OPENCL EXTENSION cl_khr_fp64 is not supported by some OpenCL device. tvm.topi.ceil_log2 is part of argwhere. When it comes to dynamic shape, ceil_log2 would return cast(tvm.tir.ceil(tvm.tir.log2(cast(x, “float64”))), x.dtype).

so I added a condition in python/tvm/topi/math.py to make ceil_log2 return cast(tvm.tir.ceil(tvm.tir.log2(cast(x, “float32”))), x.dtype) and made it work.

if "opencl" in tvm.target.Target.current().kind.name:
        if isinstance(x, tvm.tir.expr.Var):
            if ("any_dim" in x.name) & ("int32" in x.dtype):
                return cast(tvm.tir.ceil(tvm.tir.log2(cast(x, "float32"))), x.dtype)

The default data type of any_dim is int32, so I think some values close to 2,147,483,647 would be converted into wrong values in float32.

In this case, what reasonable changes should I make?

masahi · September 9, 2021, 9:06pm

I met a similar issue with vulkan. My solution is to compute integer log2 entirely in integer, without casting to fp64. See https://github.com/apache/tvm/blob/e082ef5f9db89d3f0ff20340717b9d7547a25eaf/python/tvm/topi/math.py#L747-L750

You need to add support for computing clz via opencl intrinsic.

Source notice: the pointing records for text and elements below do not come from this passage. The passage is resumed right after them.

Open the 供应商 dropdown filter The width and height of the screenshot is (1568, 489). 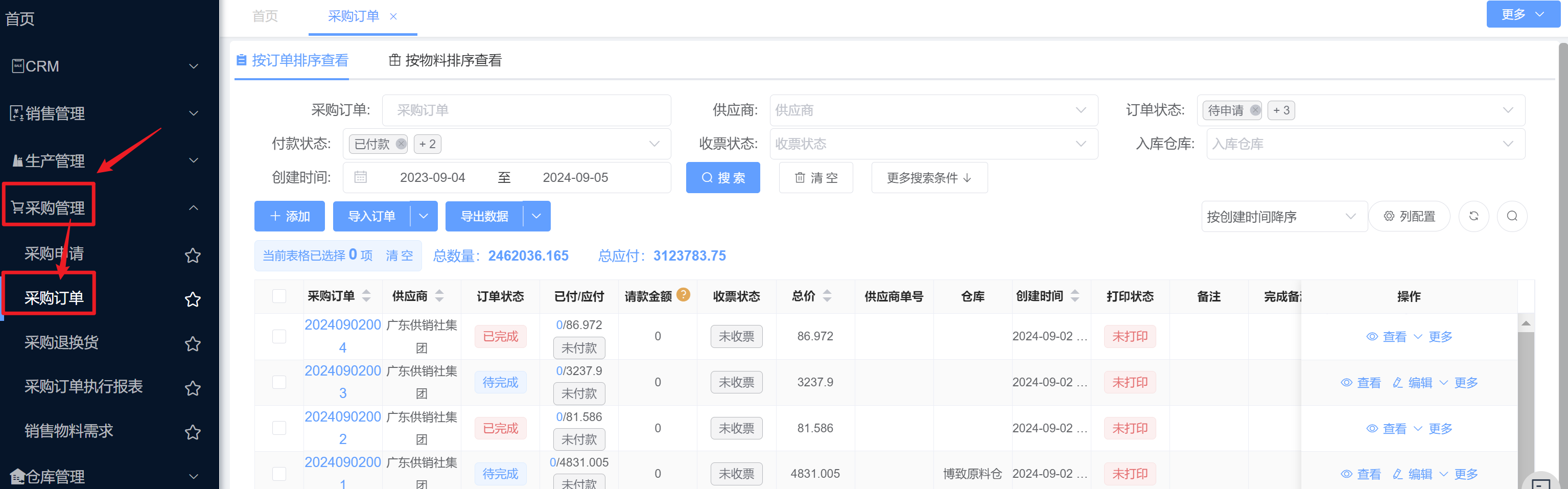[x=933, y=110]
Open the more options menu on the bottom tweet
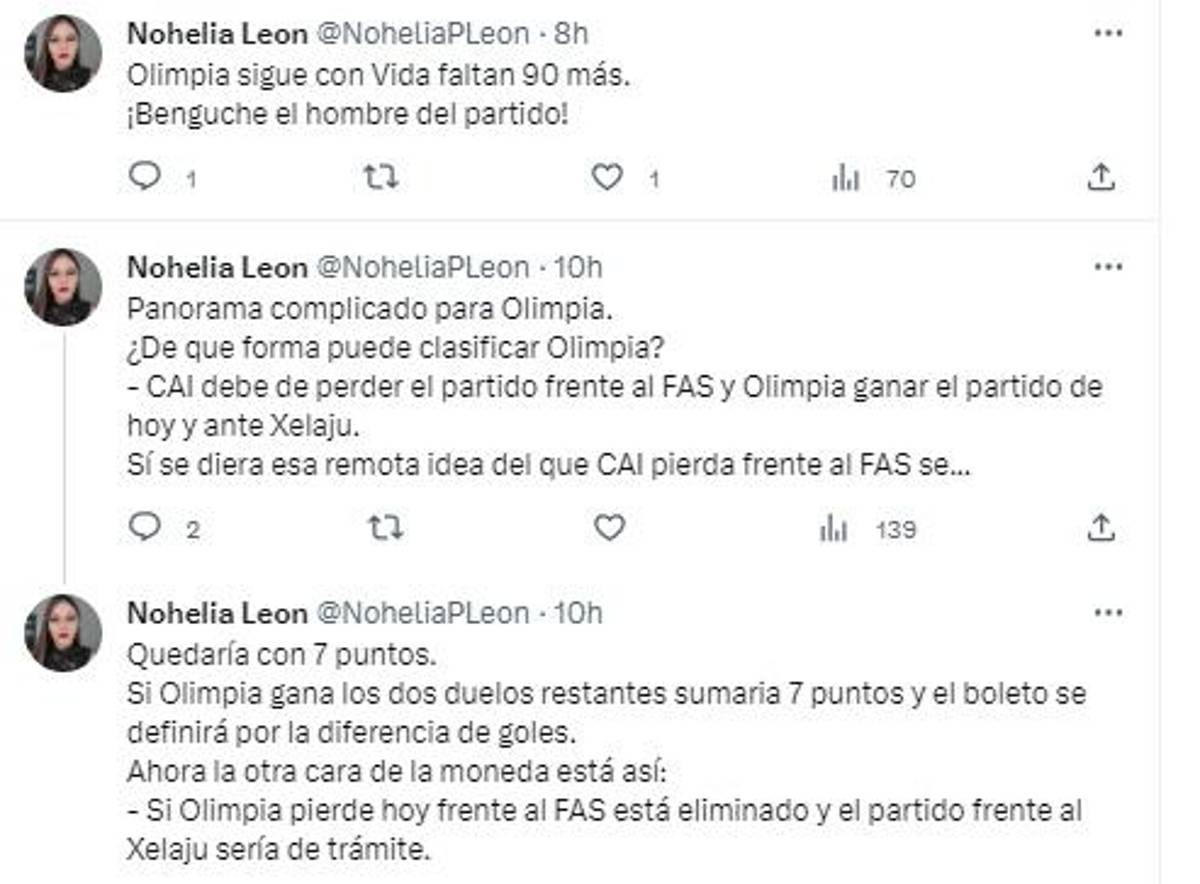The width and height of the screenshot is (1200, 884). click(1106, 615)
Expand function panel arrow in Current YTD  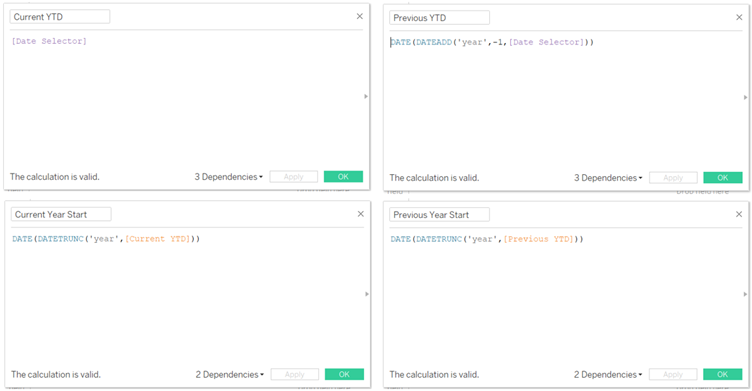[x=366, y=96]
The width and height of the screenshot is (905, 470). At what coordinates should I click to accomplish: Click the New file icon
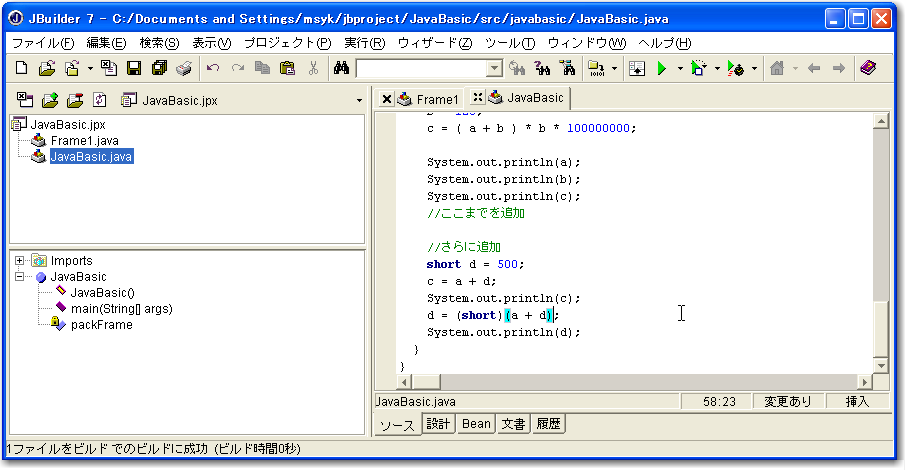pos(22,69)
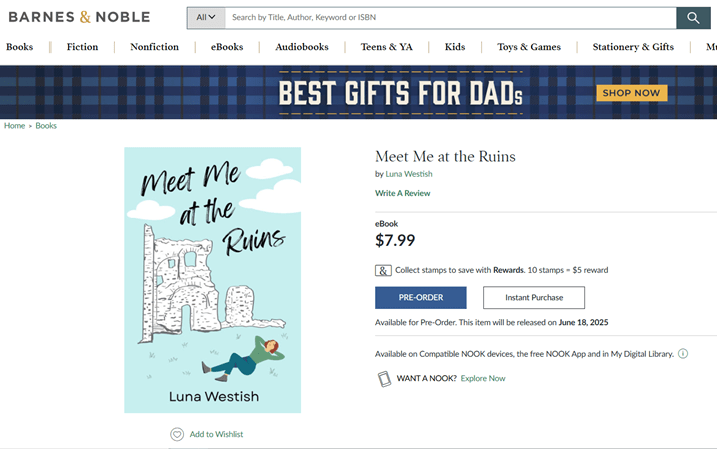This screenshot has width=717, height=449.
Task: Click the NOOK device icon
Action: pyautogui.click(x=384, y=379)
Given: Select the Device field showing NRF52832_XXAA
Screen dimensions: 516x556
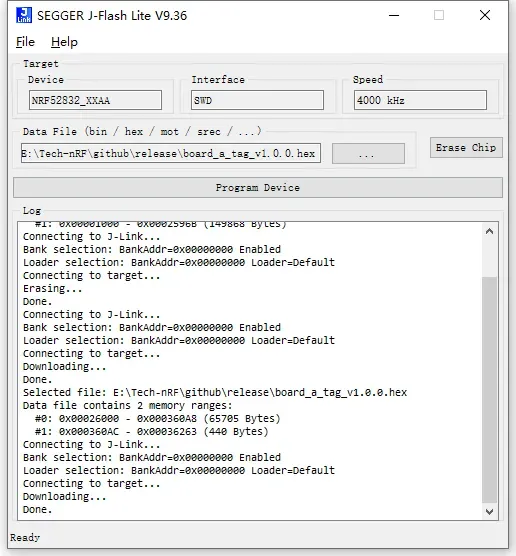Looking at the screenshot, I should tap(95, 100).
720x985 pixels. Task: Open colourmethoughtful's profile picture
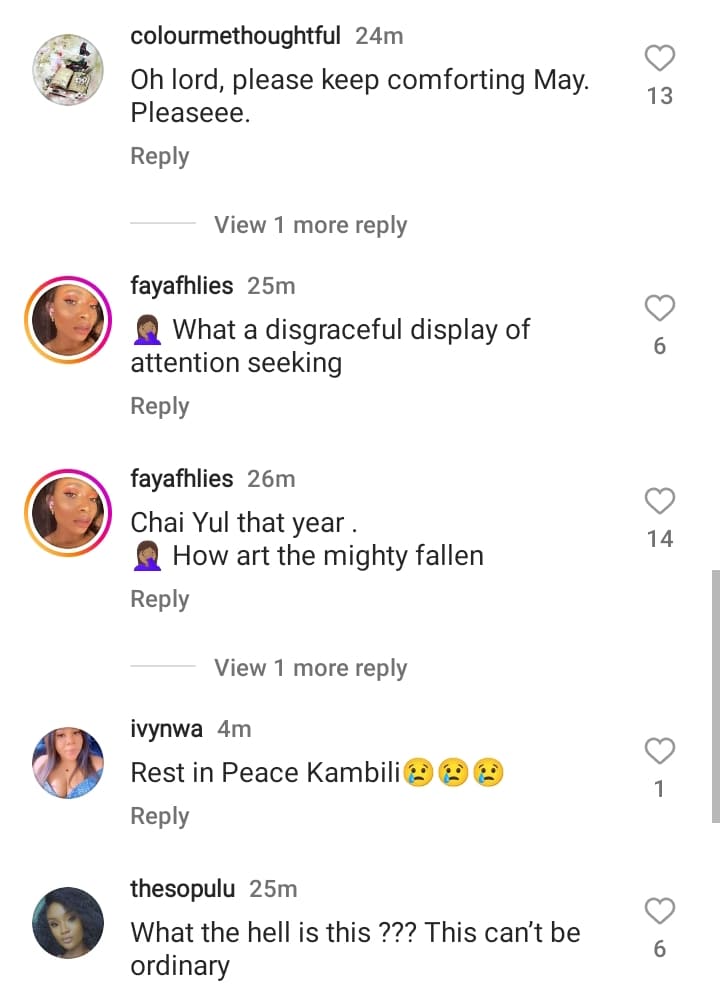[x=68, y=70]
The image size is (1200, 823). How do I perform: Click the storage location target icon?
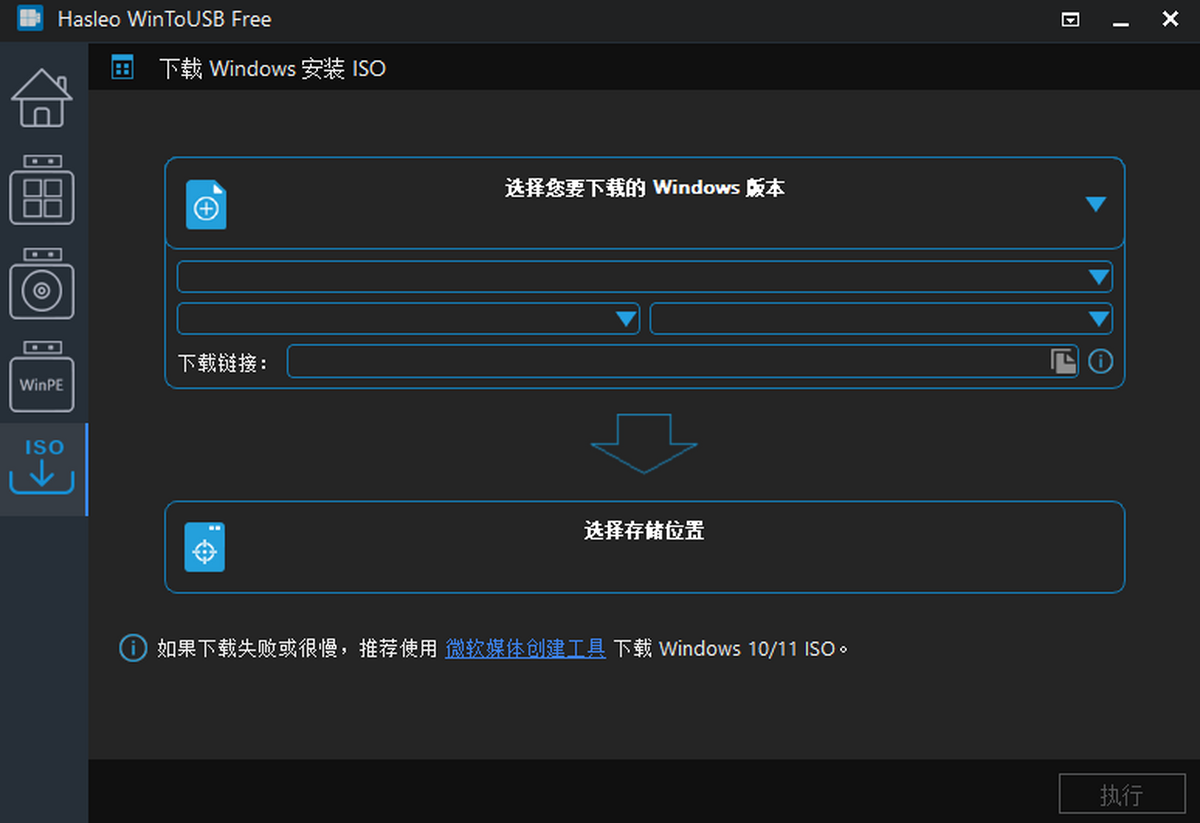point(205,548)
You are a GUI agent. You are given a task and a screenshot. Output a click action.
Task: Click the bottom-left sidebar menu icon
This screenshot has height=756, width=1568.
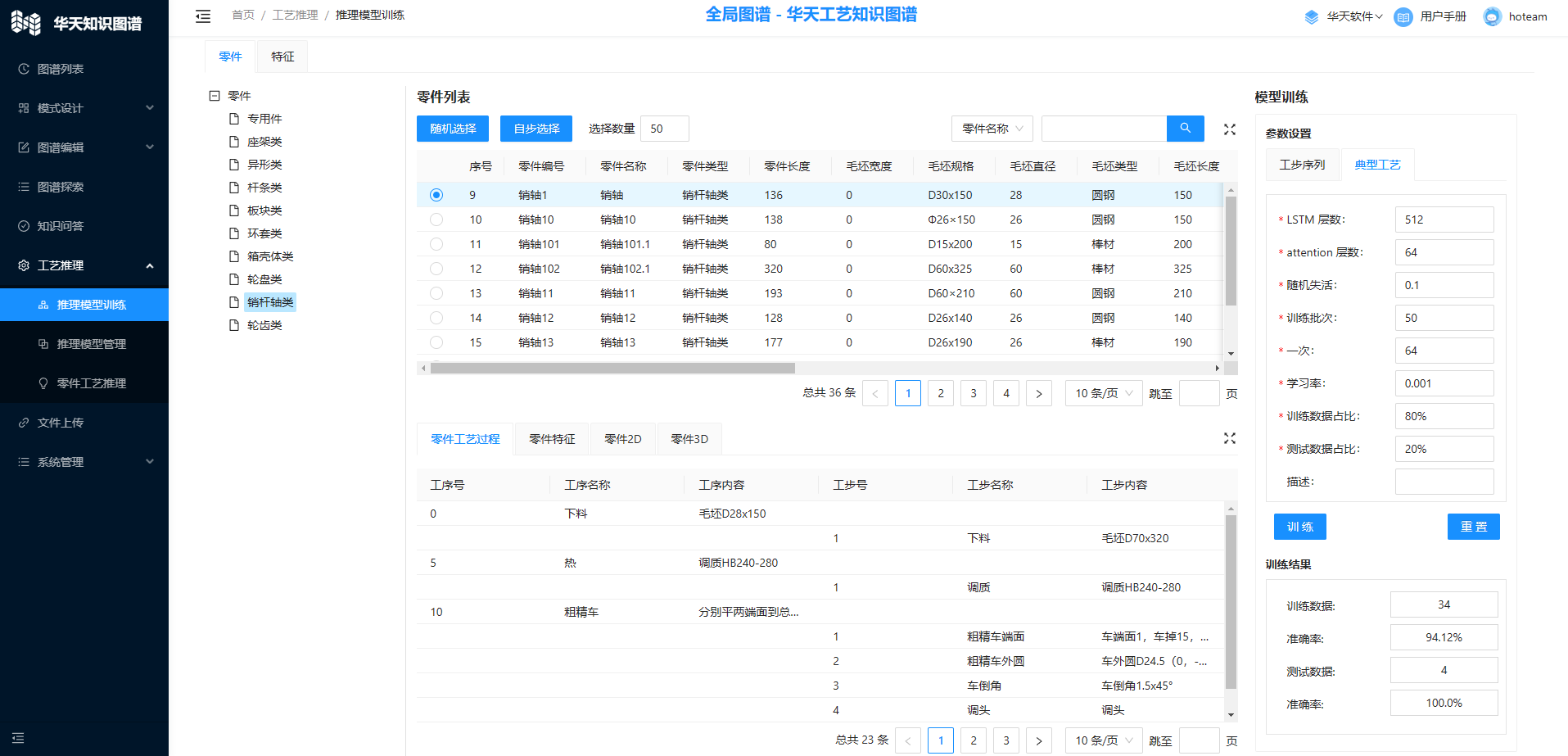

See https://github.com/apache/tvm/pull/7825

selo1412 · September 12, 2021, 8:36am

Hi masahi,

Just add

TVM_REGISTER_OP("tir.clz")
    .set_attr<FLowerIntrinsic>("opencl.FLowerIntrinsic", DispatchPureExtern<Direct>);

in tvm/src/target/source/intrin_rule_opencl.cc

and use same computing rule as vulkan

if "opencl" in tvm.target.Target.current().kind.name:
        if isinstance(x, tvm.tir.expr.Var):
            if ("any_dim" in x.name) & ("int" in x.dtype):
                clz = tvm.tir.clz(x)
                bits = int(x.dtype[-2:])
                res = tvm.tir.if_then_else(x & (x - 1) == 0, bits - clz - 1, bits - clz)
                
                if res.dtype != x.dtype:
                    return cast(res, x.dtype)
                
                return res

and I got OpenCL kernel source like

start[(0)] = (((long)2 << ((((long)(((any_dim & (any_dim - 1)) == 0) ? (31 - clz(any_dim)) : (32 - clz(any_dim)))) - ((long)j)) - (long)1)) * ((((long)((int)get_group_id(0))) * (long)256) + ((long)((int)get_local_id(0)))));

It work in OpenCL,too. Thank you so much for your suggestion.